Armageddon - Max Hastings [301]
For all the fame of Anne Frank’s long concealment from the Nazis, the wider reality was that almost all Holland’s Jews were identified, deported and killed. Of 117,000 shipped east, 5,500 returned. Just 20,000 Dutch Jews survived the war. “At first when they took Jews, people said: ‘It’s impossible, they can’t do that,’ ” observed a young Dutchman. “But after a time such things become normal.” Hans Cramer, the twenty-two-year-old son of a German Jewish father living in the Hague, said: “For most of the population life went on in an incredibly normal way. Okay, there was no coffee or tea, and a few people were in great danger, but lots of others still seemed to be playing tennis. Some of us were surprised by the willingness of the Dutch authorities to work with the Germans.” More Dutchmen carried arms for Hitler—some 25,000, of whom 10,000 were killed—than wore the khaki of the Free Netherlands forces.

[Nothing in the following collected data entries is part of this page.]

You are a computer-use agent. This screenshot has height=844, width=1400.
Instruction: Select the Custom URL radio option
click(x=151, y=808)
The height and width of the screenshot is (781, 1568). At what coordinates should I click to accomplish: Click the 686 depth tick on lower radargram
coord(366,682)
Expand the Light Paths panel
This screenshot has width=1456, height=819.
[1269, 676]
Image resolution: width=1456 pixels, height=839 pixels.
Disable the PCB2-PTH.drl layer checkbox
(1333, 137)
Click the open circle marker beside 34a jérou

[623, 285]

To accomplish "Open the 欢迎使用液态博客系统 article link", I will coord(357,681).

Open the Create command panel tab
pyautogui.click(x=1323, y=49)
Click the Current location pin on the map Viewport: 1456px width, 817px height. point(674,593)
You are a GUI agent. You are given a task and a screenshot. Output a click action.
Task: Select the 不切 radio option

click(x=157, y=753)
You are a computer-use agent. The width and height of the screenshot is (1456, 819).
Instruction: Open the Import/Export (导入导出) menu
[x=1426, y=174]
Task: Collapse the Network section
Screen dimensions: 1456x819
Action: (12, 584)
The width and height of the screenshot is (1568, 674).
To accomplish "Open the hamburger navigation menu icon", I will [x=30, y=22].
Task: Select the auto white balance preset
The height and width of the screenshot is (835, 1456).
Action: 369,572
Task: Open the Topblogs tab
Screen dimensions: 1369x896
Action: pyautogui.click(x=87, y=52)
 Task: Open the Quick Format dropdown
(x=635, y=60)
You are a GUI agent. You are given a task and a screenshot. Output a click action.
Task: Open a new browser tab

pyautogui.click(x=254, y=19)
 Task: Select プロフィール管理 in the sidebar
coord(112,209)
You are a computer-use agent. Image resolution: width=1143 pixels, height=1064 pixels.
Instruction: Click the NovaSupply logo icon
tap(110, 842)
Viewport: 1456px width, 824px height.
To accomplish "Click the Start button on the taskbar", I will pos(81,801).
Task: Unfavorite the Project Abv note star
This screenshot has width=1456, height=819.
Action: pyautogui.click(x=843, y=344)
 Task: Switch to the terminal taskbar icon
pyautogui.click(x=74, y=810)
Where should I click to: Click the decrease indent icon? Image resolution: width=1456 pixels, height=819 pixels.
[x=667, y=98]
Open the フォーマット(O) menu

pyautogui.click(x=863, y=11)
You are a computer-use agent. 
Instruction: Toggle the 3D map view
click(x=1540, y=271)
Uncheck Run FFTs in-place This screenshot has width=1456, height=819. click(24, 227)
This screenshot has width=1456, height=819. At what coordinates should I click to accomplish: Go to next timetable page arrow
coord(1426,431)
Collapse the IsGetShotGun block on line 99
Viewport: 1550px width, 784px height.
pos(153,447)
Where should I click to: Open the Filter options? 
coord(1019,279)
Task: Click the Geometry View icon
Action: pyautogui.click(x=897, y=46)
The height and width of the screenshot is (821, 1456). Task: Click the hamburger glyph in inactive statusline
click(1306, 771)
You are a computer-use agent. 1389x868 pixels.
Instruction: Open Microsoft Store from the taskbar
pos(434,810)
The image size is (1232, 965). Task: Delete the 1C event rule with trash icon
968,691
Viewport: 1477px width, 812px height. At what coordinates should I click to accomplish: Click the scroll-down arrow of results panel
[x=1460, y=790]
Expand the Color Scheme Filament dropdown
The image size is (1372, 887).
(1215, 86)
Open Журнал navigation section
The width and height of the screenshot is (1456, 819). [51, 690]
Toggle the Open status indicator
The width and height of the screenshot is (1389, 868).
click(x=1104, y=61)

Both rival armies found Holland a bewildering place, full of contradictions. On the one hand, some Dutch people behaved with extraordinary courage in assisting Allied forces and fugitives. On the other, some inhabitants—especially those living near the German border—seemed more sympathetic to the Wehrmacht than to their Allied liberators. Fritz Hauff, an officer with 712th Fusilier Battalion, recorded in his diary on 21 October a conversation with a Dutch civilian: “His attitude is typical. He does not care who wins the war, as long as it is over soon.” This view was echoed by George Turner-Cain, writing of his own experiences as colonel of a British battalion billeted among Dutch civilians in the winter of 1944: “There is considerable indifference to our presence, and some are downright unfriendly.” War Office reports from the liberated area of Holland stated that “security doubts on the reliability of elements of the Dutch population” caused some houses and villages to be compulsorily evacuated; and “The discovery that liberation was going to increase the hardships and difficulties of living was a big disappointment to labour, and has tended to produce discontent.”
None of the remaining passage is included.